The Keck Foundation grant is financing the group’s research to discover the way the disordered and mobile molecules in liquids transform into the more orderly and stable molecules of glasses, yet remain somewhat less structured and immobile than crystals. According to Simmons, this basic question about glass materials remains unanswered. “Do they act like solids because they are really solid like most minerals and metals?” notes Simmons,  “Or, do they act like solids simply because they’re very, very slow liquids?”

The goal of the research at Akron is to increase the understanding of glass formation to the point where materials scientists can generate new forms of glass with properties going beyond today’s glass materials.

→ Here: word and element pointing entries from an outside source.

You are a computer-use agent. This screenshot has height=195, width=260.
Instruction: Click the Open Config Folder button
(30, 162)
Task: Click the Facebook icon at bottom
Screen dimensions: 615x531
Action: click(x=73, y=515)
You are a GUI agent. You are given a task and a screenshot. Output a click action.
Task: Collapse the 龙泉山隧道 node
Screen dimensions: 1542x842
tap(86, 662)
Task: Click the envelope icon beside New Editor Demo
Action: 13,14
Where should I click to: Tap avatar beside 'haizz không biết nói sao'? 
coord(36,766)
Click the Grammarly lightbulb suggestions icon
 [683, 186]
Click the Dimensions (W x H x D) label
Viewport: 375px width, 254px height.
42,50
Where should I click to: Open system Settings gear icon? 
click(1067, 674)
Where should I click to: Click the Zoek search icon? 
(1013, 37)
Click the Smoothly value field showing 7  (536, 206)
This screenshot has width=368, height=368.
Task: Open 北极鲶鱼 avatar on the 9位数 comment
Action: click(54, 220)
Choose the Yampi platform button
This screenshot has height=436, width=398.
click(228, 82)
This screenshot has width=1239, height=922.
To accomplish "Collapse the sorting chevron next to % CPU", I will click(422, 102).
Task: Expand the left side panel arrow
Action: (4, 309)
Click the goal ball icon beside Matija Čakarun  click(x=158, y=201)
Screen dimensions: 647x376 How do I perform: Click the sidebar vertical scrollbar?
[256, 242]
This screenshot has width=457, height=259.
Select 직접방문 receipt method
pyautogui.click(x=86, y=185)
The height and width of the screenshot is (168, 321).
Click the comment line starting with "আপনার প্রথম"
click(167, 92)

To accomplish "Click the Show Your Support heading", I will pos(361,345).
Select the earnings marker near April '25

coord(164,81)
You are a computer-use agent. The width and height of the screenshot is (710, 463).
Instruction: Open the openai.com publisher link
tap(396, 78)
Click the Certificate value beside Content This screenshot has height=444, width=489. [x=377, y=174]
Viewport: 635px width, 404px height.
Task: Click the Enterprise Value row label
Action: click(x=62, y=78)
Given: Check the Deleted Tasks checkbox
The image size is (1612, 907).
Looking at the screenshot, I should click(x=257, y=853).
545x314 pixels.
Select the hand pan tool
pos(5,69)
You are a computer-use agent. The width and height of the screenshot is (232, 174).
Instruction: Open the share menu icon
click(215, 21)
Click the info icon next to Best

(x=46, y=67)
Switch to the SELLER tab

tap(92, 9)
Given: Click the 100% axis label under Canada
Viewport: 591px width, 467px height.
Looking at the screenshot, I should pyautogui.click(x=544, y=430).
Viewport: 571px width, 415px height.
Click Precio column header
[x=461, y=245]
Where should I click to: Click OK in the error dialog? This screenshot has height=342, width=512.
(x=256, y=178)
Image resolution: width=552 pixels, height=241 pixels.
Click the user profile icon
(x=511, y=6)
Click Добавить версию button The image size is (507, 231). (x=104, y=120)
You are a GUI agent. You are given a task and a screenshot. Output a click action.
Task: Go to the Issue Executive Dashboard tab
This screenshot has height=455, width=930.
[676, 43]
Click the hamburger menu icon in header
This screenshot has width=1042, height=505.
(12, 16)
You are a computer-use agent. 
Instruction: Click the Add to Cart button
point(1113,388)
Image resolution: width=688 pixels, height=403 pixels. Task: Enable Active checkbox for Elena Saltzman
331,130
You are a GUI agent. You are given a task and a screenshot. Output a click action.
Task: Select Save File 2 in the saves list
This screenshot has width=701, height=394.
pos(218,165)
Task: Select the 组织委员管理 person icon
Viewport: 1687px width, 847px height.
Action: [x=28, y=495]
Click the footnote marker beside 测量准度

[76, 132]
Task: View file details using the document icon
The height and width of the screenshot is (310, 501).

With that level of understanding, the researchers aim to write an algorithm that makes possible the design of glass materials with desired target properties or that meet certain specifications.

In this new project, Simmons plans to investigate biologic processes in evolution as a model for designing the algorithm. Simmons’s lab at Akron studies the behavior of materials at nanoscale levels using simulations of molecular dynamics to better understand the variables behind those dynamics, leading to a more rational control of the properties of nanostructured materials.

The W. M. Keck Foundation funds research in science and engineering with the potential for breakthroughs in technologies, instrumentation, or methodologies. Studies funded by the foundation need to show a high level of risk, due to unconventional methods or because they pose a challenge to prevailing wisdom. Grants are typically $2 million or less, although awards in 2013 are capped at $1 million.